- What is asked:
Can you retype the entries below, without any changes, starting with the line containing "Johanna (Paillette) (149, 1848)" and ending with the line containing "February (704, 1487)", both lines included?
— BEGIN Data shown —
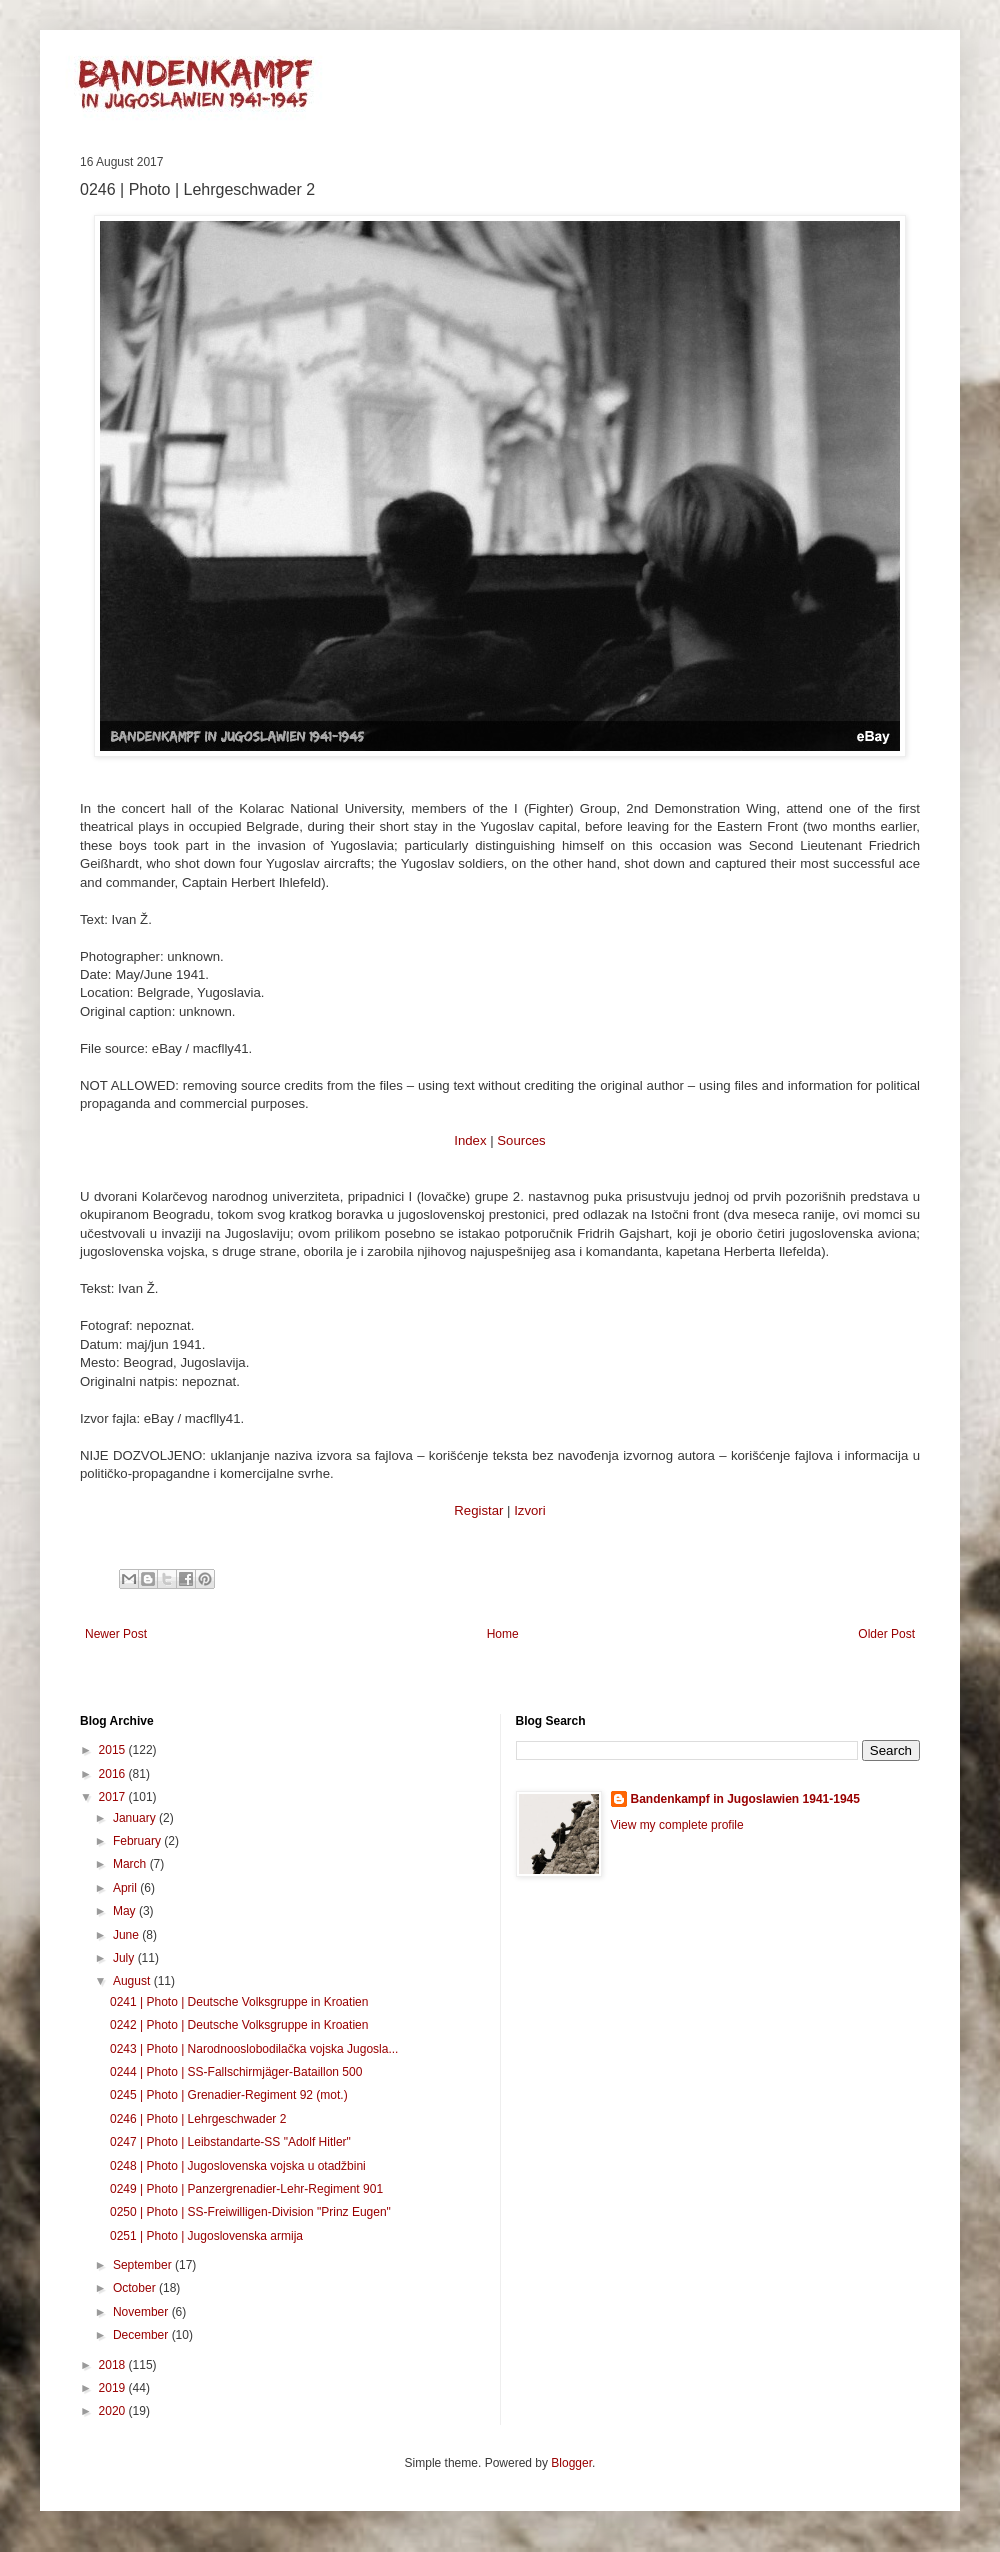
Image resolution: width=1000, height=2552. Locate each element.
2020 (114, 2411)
— END Data shown —
— BEGIN Data shown —
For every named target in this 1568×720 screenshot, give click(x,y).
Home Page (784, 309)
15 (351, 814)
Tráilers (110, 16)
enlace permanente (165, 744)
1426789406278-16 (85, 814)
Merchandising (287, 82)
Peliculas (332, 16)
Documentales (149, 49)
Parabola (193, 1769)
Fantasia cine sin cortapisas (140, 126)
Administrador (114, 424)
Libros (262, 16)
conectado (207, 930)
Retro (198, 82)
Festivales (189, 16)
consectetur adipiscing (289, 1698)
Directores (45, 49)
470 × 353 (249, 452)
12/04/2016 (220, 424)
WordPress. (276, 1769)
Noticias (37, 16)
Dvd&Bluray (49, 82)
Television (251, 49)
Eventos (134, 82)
— END Data shown —
— BEGIN Data shown —
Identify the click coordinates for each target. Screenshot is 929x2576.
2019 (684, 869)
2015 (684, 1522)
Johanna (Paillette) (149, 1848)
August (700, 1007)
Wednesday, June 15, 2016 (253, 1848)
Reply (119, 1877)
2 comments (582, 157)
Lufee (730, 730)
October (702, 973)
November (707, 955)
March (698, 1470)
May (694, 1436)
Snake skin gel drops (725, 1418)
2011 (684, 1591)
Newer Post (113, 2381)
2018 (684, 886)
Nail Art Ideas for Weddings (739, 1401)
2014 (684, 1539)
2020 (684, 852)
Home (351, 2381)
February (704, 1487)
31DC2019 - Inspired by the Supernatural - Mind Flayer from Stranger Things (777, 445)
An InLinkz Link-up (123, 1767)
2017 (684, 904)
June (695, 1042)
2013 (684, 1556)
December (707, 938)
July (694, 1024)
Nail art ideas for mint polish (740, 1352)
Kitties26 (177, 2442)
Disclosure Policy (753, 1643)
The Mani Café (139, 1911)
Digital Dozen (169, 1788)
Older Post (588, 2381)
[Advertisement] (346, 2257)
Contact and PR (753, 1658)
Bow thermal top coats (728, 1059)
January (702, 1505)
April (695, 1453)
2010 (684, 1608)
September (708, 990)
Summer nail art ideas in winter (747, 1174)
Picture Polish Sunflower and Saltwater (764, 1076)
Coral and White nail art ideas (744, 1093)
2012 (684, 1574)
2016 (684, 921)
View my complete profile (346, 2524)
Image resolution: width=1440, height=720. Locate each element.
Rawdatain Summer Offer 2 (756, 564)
— END Data shown —
- Complete output:
Johanna (Paillette) (149, 1848)
August (700, 1007)
Wednesday, June 15, 2016 (253, 1848)
Reply (119, 1877)
2 comments (582, 157)
Lufee (730, 730)
October (702, 973)
November (707, 955)
March (698, 1470)
May (694, 1436)
Snake skin gel drops (725, 1418)
2011 (684, 1591)
Newer Post (113, 2381)
2018 (684, 886)
Nail Art Ideas for Weddings (739, 1401)
2014 (684, 1539)
2020 (684, 852)
Home (351, 2381)
February (704, 1487)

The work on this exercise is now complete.